• Provided data

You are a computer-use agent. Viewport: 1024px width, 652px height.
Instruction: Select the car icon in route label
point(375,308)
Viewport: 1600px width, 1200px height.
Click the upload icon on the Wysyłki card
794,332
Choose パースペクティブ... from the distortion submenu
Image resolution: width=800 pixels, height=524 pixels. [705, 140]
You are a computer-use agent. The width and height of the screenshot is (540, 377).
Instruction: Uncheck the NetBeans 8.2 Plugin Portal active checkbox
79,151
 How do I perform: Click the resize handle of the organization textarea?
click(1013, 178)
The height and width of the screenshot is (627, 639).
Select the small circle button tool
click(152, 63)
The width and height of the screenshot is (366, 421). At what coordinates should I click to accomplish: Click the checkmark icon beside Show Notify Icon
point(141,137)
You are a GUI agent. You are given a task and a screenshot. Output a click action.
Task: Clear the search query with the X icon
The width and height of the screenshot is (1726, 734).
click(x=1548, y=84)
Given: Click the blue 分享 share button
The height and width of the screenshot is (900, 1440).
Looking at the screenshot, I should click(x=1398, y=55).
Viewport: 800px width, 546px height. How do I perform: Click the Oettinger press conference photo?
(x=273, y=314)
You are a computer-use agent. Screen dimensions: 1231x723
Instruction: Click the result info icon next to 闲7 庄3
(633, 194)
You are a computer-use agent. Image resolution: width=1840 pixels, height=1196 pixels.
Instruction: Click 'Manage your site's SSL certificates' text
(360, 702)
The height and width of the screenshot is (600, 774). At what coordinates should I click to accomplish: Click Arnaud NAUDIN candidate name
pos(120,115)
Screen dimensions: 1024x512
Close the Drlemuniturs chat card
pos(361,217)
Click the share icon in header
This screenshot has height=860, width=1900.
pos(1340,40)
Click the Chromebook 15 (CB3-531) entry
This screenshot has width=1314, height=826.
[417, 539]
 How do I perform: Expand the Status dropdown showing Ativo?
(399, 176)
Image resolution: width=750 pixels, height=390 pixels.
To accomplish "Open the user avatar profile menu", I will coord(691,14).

• Written request
Starting at the line that contains "You are a computer-use agent. Image" and ending with the last line of the data, write those lines again with "screenshot" swapped for "screen capture" and nothing else changed.

• Answer to this task
You are a computer-use agent. Image resolution: width=1840 pixels, height=1196 pixels.
Instruction: Click 'Manage your site's SSL certificates' text
(360, 702)
The height and width of the screen capture is (600, 774). At what coordinates should I click to accomplish: Click Arnaud NAUDIN candidate name
pos(120,115)
Screen dimensions: 1024x512
Close the Drlemuniturs chat card
pos(361,217)
Click the share icon in header
This screen capture has height=860, width=1900.
pos(1340,40)
Click the Chromebook 15 (CB3-531) entry
This screen capture has width=1314, height=826.
[417, 539]
 How do I perform: Expand the Status dropdown showing Ativo?
(399, 176)
Image resolution: width=750 pixels, height=390 pixels.
To accomplish "Open the user avatar profile menu", I will coord(691,14).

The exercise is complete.